Available data:
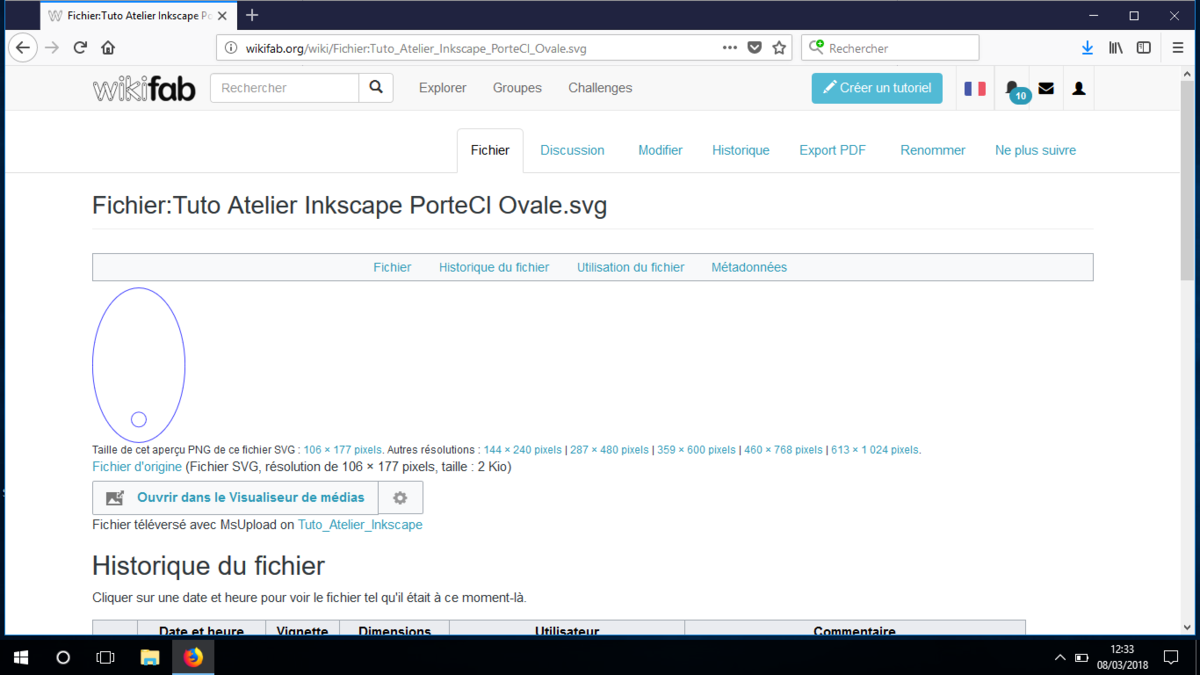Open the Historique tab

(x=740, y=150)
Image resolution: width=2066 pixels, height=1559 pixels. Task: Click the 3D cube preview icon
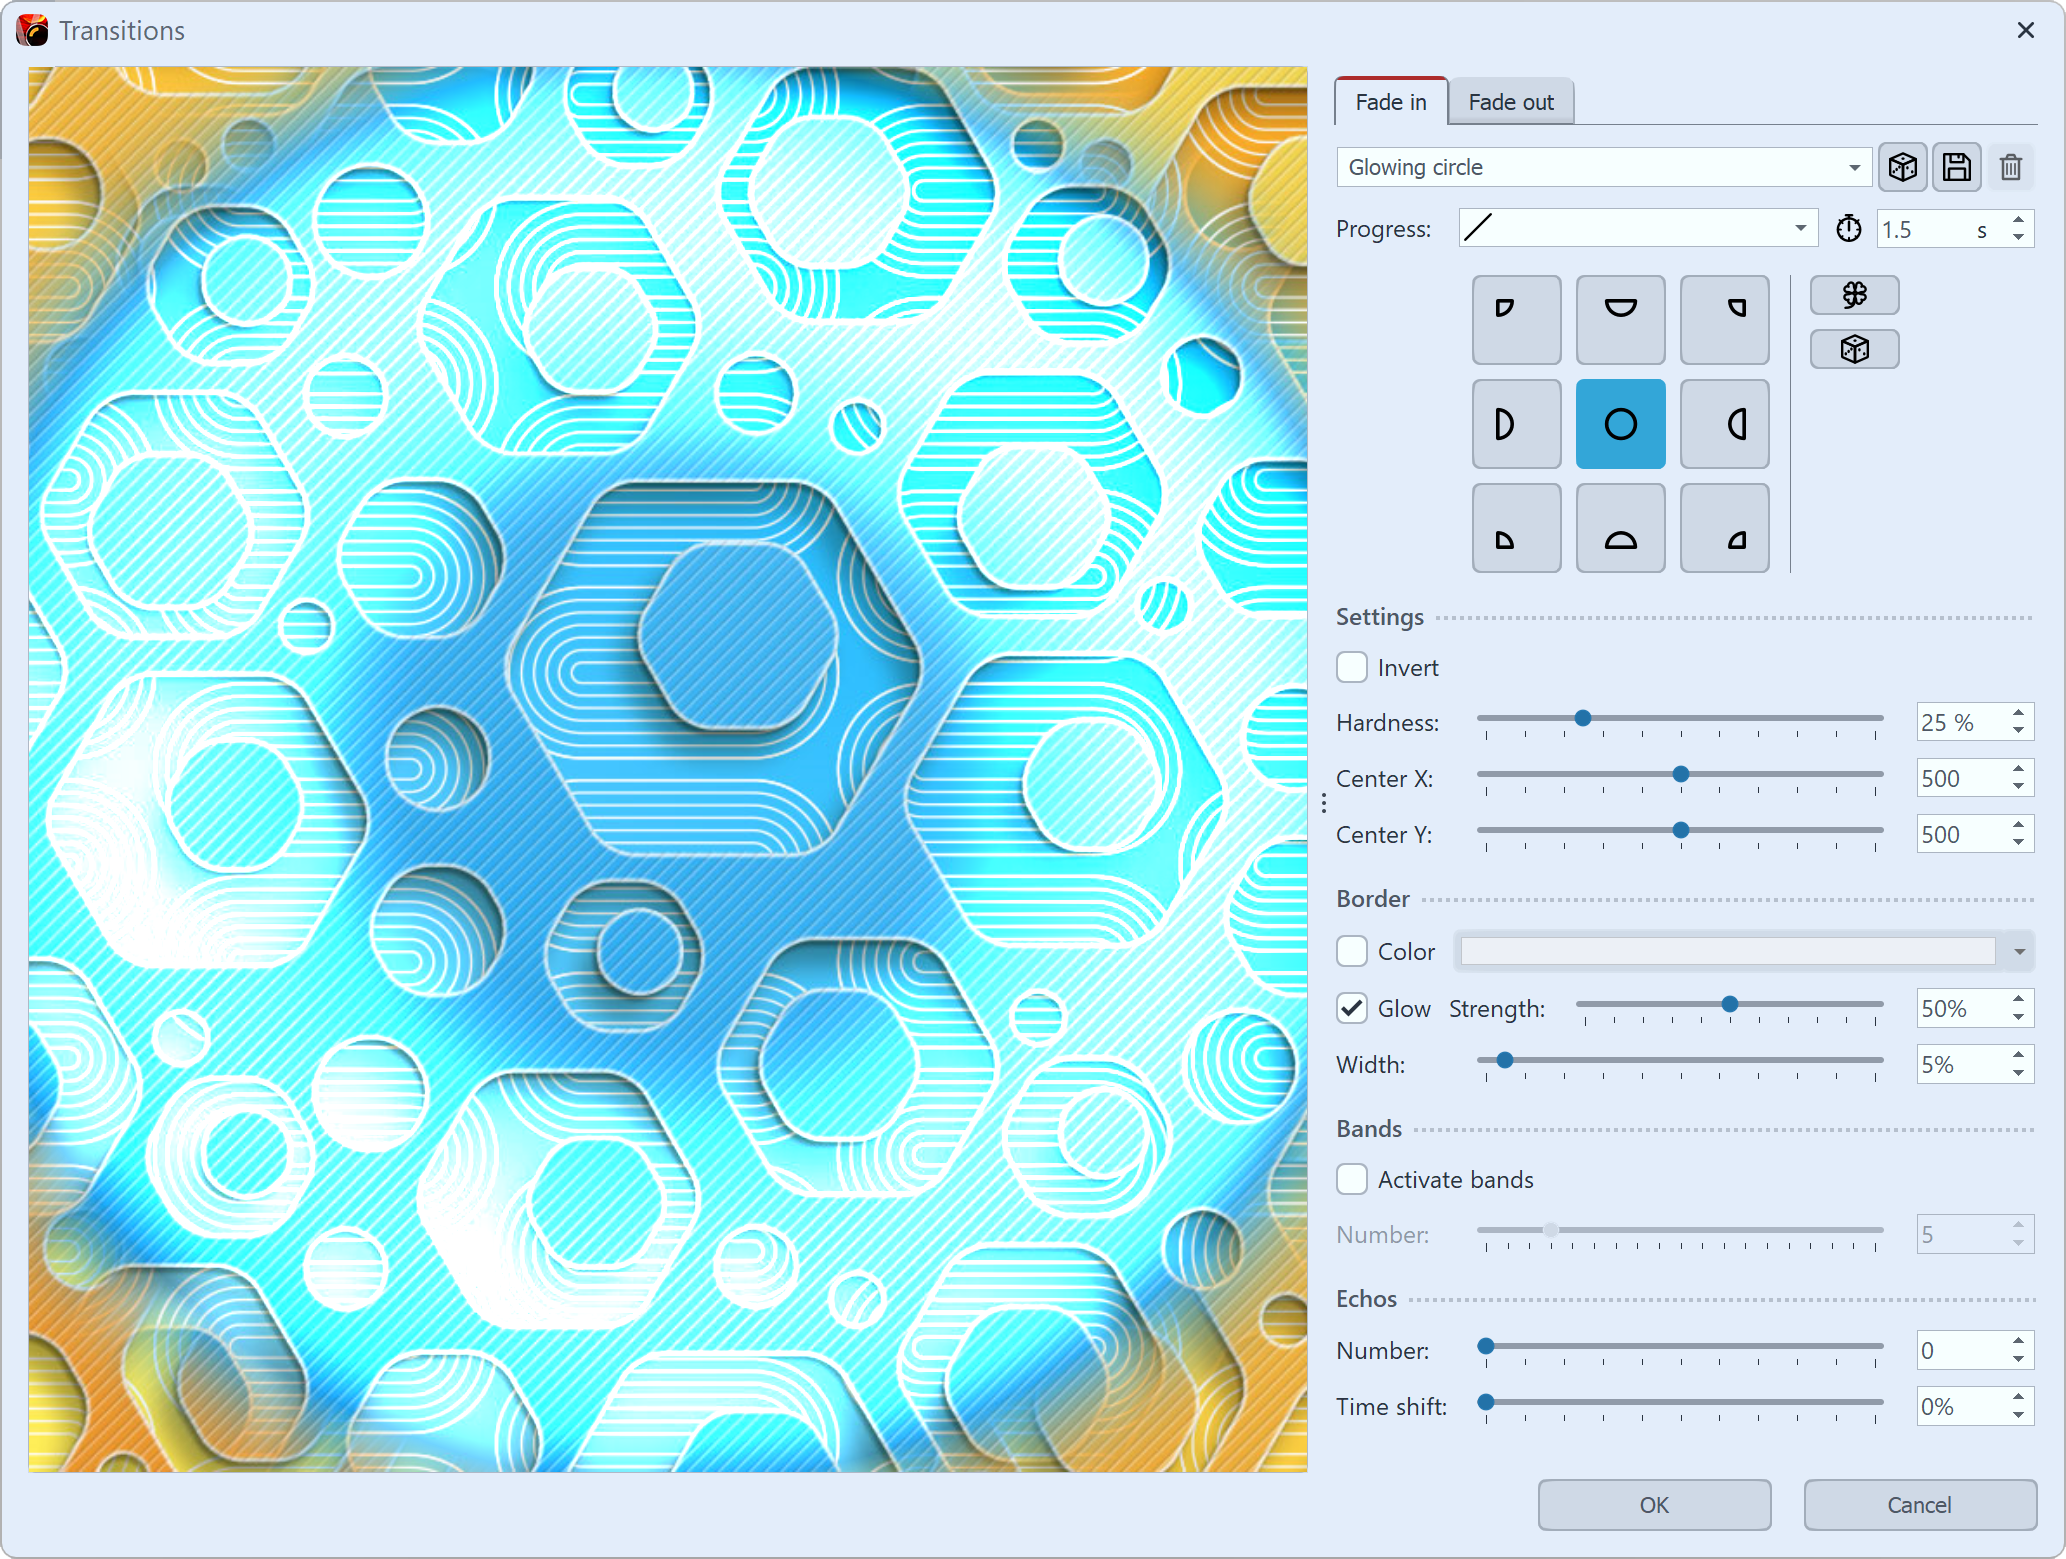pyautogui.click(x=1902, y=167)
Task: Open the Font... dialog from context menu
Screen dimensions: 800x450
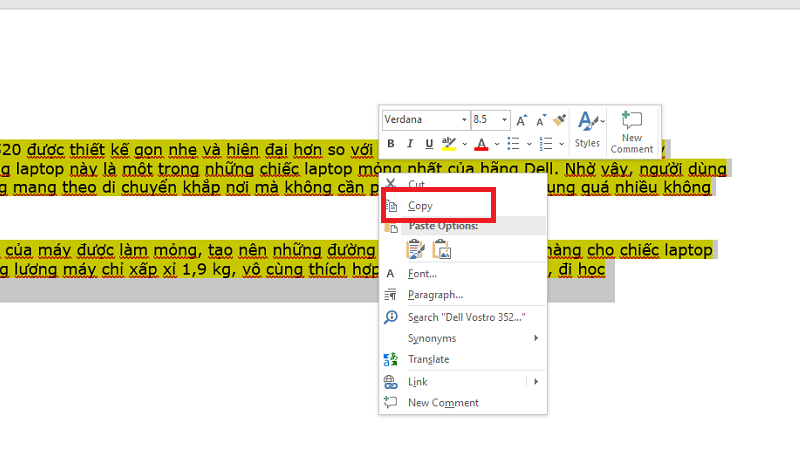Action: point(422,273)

Work to be completed:
Would you print, exactly as they appear, the lines from the line with "Image resolution: width=2066" through the end of the entries above, leaving out the pictures?

Response to the task:
Image resolution: width=2066 pixels, height=1559 pixels. Task: Click the 3D cube preview icon
pyautogui.click(x=1902, y=167)
Task: Open the Font... dialog from context menu
Screen dimensions: 800x450
Action: point(422,273)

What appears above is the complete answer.